Seguí dando vueltas sin salir de mi asombro, mientras Nicola dejaba de explicarnos la naturaleza de aquellos objetos (que, por lo demás, llevaban cada uno uno tarjeta con una inscripción aclaratoria), libre ya de vagabundear casi a mi antojo por aquella reserva de maravillas inestimables, admirándolas a veces a plena luz y a veces entreviéndolas en la penumbra, cuando los acólitos de Nicola se desplazaban con sus antorchas hacia otra parte de la cripta. Estaba fascinado por aquellos cartílagos amarillentos, místicos y repugnantes al mismo tiempo, transparentes y misteriosos, por aquellos jirones de vestiduras de épocas inmemoriales, descoloridos, deshilachados, a veces enrollados dentro de un frasco como un manuscrito descolorido, por aquellas materias desmenuzadas que se confundían con el paño que les servía de lecho, detritos santos de una vida que había sido animal (y racional) y que ahora, apresados dentro de edificios de cristal o de metal que en sus minúsculas dimensiones imitaban la audacia de las catedrales de piedra, con sus torres y agujas, parecían haberse transformado también ellos en sustancia mineral. ¿De modo que así era como los cuerpos de los santos esperan sepultos la resurrección de la carne? ¿Con aquellas esquirlas se reconstruirían los organismos que, como escribía Piperno, en el fulgor de la visión divina serían capaces de percibir hasta las más mínimas differentias odorum[*]?

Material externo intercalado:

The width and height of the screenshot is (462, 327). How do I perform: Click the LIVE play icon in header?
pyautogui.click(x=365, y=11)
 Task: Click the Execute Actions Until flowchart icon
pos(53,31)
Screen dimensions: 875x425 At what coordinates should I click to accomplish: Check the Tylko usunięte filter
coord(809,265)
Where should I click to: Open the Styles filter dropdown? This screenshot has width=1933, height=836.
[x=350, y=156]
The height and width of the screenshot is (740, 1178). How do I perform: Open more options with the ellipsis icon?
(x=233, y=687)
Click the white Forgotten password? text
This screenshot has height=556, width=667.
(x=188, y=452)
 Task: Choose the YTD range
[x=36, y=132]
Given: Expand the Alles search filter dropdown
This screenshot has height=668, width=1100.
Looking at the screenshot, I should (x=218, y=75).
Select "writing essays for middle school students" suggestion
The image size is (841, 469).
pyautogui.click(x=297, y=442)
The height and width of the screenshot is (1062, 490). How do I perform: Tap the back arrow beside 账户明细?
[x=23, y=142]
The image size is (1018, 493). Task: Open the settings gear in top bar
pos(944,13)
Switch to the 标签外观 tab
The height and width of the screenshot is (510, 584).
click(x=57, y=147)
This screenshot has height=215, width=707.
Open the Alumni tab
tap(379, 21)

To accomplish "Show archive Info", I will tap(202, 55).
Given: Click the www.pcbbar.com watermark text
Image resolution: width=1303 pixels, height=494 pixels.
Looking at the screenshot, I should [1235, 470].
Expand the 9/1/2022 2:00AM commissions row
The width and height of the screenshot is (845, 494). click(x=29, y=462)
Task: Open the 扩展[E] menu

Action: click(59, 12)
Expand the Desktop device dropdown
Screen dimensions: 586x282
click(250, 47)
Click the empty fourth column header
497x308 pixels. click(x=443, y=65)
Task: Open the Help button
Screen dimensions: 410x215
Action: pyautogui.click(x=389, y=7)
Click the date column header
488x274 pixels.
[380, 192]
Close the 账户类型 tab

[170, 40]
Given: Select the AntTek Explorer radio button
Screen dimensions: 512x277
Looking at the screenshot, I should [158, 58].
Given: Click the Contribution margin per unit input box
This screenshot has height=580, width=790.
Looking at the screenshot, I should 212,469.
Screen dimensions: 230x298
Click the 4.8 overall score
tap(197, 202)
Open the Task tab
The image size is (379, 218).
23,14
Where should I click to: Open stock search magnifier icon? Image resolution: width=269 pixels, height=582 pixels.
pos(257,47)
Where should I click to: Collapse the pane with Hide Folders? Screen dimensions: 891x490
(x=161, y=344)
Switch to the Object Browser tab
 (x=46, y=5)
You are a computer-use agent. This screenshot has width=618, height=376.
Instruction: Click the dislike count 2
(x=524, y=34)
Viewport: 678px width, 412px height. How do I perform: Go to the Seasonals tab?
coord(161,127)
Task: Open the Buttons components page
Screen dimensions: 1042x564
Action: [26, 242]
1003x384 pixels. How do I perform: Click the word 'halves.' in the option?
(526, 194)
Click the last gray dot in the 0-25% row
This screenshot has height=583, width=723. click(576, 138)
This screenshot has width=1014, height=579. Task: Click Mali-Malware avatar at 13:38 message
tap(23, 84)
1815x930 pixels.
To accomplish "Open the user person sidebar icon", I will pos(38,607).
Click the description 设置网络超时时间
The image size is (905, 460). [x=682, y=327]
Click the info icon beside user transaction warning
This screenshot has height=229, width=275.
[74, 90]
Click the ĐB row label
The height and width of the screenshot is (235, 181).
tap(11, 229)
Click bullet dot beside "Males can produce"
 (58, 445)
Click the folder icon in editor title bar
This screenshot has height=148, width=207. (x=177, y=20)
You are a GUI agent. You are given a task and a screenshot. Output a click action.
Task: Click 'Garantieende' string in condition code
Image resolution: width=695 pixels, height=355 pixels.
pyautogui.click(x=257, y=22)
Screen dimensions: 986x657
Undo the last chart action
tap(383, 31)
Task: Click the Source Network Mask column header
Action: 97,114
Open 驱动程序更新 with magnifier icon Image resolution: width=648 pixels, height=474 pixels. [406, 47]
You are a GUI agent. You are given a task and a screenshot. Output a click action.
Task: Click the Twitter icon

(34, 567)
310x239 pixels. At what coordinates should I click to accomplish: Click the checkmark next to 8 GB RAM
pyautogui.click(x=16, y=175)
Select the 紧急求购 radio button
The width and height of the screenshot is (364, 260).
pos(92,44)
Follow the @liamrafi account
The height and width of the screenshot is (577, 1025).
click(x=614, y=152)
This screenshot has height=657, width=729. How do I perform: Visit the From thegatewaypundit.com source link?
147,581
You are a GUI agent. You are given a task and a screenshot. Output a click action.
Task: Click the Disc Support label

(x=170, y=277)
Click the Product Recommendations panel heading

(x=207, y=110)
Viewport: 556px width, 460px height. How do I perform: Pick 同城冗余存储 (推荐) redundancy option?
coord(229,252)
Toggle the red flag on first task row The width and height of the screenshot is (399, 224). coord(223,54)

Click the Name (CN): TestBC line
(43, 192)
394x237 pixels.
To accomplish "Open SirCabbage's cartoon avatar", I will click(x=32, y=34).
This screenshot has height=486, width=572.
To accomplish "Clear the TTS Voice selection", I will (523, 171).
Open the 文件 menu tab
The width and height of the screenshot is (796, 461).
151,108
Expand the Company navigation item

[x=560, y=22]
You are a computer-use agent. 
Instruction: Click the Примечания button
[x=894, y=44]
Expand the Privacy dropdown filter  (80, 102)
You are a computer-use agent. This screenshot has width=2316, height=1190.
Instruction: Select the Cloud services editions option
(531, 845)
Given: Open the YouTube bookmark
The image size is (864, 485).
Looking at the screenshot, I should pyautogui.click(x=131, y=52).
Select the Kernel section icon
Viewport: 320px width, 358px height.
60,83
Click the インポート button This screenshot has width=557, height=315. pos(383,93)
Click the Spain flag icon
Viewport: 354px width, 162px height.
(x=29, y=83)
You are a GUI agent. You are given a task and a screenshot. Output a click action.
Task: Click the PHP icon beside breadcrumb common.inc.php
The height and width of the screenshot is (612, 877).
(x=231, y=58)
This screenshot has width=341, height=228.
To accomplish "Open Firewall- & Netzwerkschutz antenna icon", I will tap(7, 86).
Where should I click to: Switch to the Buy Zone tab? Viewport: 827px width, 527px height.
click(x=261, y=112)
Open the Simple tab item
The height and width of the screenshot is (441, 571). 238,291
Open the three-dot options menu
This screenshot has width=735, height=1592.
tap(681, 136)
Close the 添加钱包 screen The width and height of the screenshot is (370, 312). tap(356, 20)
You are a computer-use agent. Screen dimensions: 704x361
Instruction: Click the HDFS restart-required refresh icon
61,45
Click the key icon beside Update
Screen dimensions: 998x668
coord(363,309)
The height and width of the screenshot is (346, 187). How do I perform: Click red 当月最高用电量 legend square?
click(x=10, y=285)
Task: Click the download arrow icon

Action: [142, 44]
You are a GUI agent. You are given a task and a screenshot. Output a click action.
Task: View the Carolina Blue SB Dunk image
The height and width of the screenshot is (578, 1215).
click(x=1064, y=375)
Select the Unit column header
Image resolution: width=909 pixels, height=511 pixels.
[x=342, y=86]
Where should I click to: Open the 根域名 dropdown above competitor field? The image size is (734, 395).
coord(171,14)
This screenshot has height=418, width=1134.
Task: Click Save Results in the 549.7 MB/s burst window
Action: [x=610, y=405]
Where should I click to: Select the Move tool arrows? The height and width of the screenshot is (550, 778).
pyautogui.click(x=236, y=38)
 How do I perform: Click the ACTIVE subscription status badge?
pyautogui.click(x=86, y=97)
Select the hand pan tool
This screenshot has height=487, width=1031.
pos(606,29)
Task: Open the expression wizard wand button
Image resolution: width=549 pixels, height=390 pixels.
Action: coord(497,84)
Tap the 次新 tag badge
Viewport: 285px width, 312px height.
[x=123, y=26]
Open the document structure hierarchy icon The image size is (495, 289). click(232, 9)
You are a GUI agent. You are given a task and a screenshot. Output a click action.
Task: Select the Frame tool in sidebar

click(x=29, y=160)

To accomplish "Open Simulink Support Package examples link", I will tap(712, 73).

De esas meditaciones me arrancó de pronto Guillermo con un leve golpe en el hombro:
—Me marcho. Subo al scriptorium, todavía debo consultar algo allí.
—No podréis pedir libros —dije—. Bencio tiene órdenes…
—Sólo debo examinar los libros que estaba leyendo el otro día, y aún están todos en el scriptorium, en la mesa de Venancio. Si lo deseas, puedes quedarte. Esta cripta es un bello epítome de los debates sobre la pobreza que has presenciado en estos días. Y ahora ya sabes por qué se degüellan tus hermanos cuando está en juego el acceso a la dignidad abacial.
—Pero ¿pensáis que es cierto lo que ha insinuado Nicola? ¿Creéis que los crímenes tienen que ver con una lucha por la investidura?
—Ya te he dicho que por ahora no quiero arriesgar hipótesis en voz alta. Pero me voy a seguir otra pista. O quizá la misma, pero por otro extremo. Y tú no te deslumbres demasiado con estos relicarios. Fragmentos de la cruz he visto muchos, en otras iglesias. Si todos fuesen auténticos, Nuestro Señor no habría sido crucificado en dos tablas cruzadas, sino en todo un bosque.
—¡Maestro! —exclamé escandalizado.
—Es cierto, Adso. Y hay tesoros aún más ricos. Hace tiempo, en la catedral de Colonia, vi el cráneo de Juan Bautista cuando tenía doce años.
—¿De verdad? —exclamé admirado. Pero añadí, presa de la duda —. ¡Pero si el Bautista murió asesinado a una edad más avanzada!
—El otro cráneo debe de estar en otro tesoro —dijo Guillermo con toda seriedad.
Yo no sabía nunca cuándo estaba bromeando. En mi tierra, cuando se bromea, se dice algo y después se ríe ruidosamente, para que todos participen de la broma. Guillermo, en cambio, sólo reía cuando decía cosas serias, y se mantenía serísimo cuando se suponía que estaba bromeando.